On the Internet, no one can tell whether you're a dolphin or a porpoise The government is gone! We're free!!!
by T Nelson

T he government is gone! We're free!!! Mere anarchy is loosed upon the world. The only question is: can the shutdown be made permanent?

Daniel Greenfield has been having lots of fun with the government shutdown. He reports people tearing the tags off mattresses, using lawn darts, “playing Gibson guitars made of wood imported from India, but not finished by Indian workers,” and women buying cold medicine without photo ID. Forget bearded Russians throwing Molotov cocktails. This is the true face of anarchy!

But there always seems to be somebody who is mean-spirited about it. In this case, it's the the Feds. Here's what you get when you go to www.usa.gov to find out which services are still available.

Every one of America's national parks and monuments, from Yosemite to the Smithsonian to the Statue of Liberty, will be immediately closed.

Research into life-threatening diseases and other areas will stop and new patients won't be accepted into clinical trials at the National Institutes of Health.

Hundreds of thousands of Federal employees including many charged with protecting us from terrorist threats, defending our borders, inspecting our food, and keeping our skies safe will work without pay until the shutdown ends.

It's a mini-rant. I don't care which party you belong to. What we're seeing here is the face of a petulant, arrogant government.

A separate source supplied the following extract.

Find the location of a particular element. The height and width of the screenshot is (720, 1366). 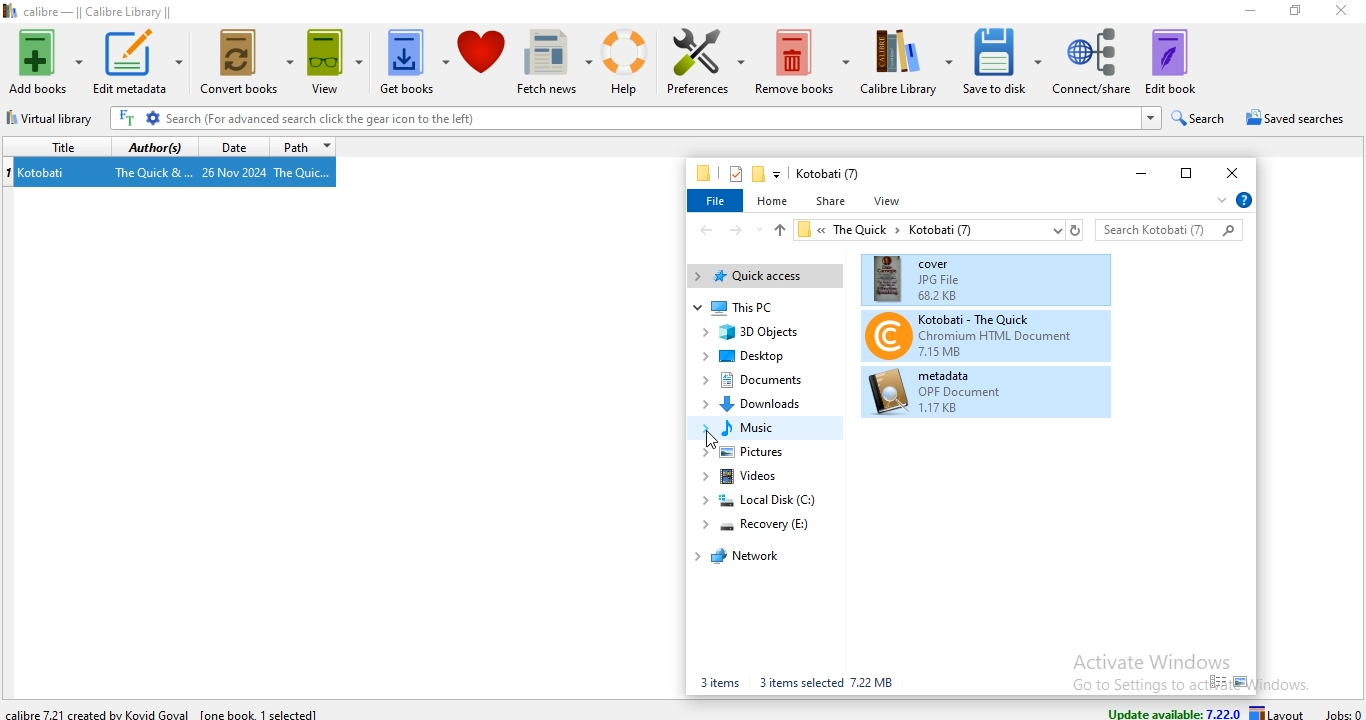

This PC is located at coordinates (768, 308).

There are two factions in the government who can't agree. One faction wants to blame the other. So the government says: we own the national parks. We are in charge of hospitals and services that people have come to rely on. So we're not going to cure any more diseases. Unless you let us control every aspect of your health care, we will take away the things you want. Imagine a corporation posting stuff like this.

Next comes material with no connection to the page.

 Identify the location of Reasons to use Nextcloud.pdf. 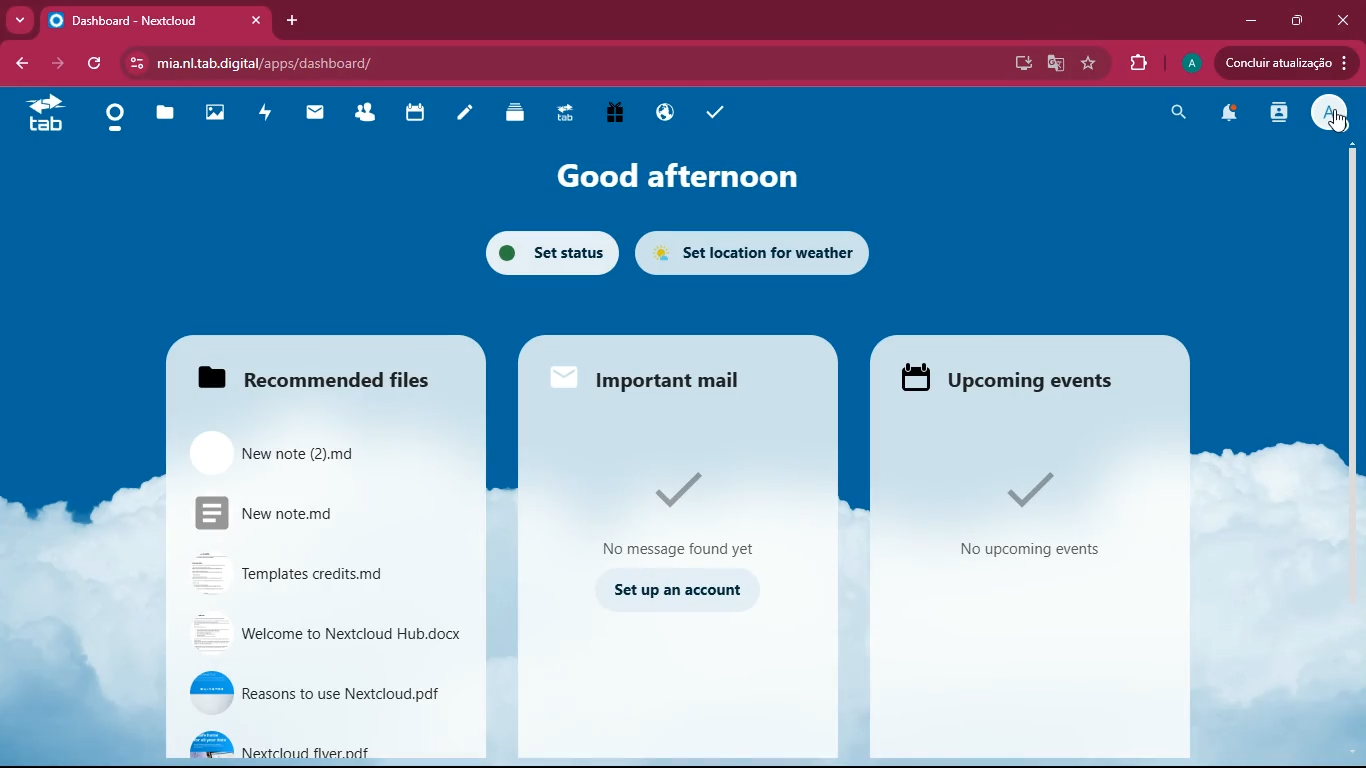
(324, 692).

This on the same day our government denies, unconvincingly, that the NSA has been making maps of people's social networks from illegally acquired personal data including, according to the New York Times, bank, flight, GPS location, and voting records.

Didn't the Supreme Court once upon a time say there was a right to privacy somewhere in the penumbra of the Constitution? If that is still the case, the NSA is simply violating the Constitution. If it's not the case, doesn't that fatally undermine Griswold v Connecticut, and by extension, Roe v Wade? Either way, they've got a problem.

If our own government is this mean-spirited and this untrustworthy, perhaps it's time to ask whether they can be trusted with any of their powers. Maybe these services need to be in the hands of some organization that's not just going to use them as a political football, or as a wedge to gain more control over us. Privatize the lot of it.

Carol Platt Liebau makes the following point: if the federal government is willing to shut down cancer research and block access to national parks for purely political reasons, as they have done, what happens when they gain control of the health care system? What is to stop them from preventing your doctor or surgeon from treating you?

The so-called health care crisis was really about health insurance. The insurance companies were overcharging people for individual plans. Rather than fix the problem, the Obama administration used it as an excuse to take control of an entire industry. And the voters foolishly thought it was going to be free. Now they're starting to discover the truth: more expensive, less efficient, and the government now owns you.

A government that will shut down cancer research to win a political fight might do anything. Forget death panels. The government has given you fair warning: if it doesn't get its way, they can and will cut off your healthcare.

If there ever was a time to shut down the government, it is now. Try to do it later, and you'll see what happens to you.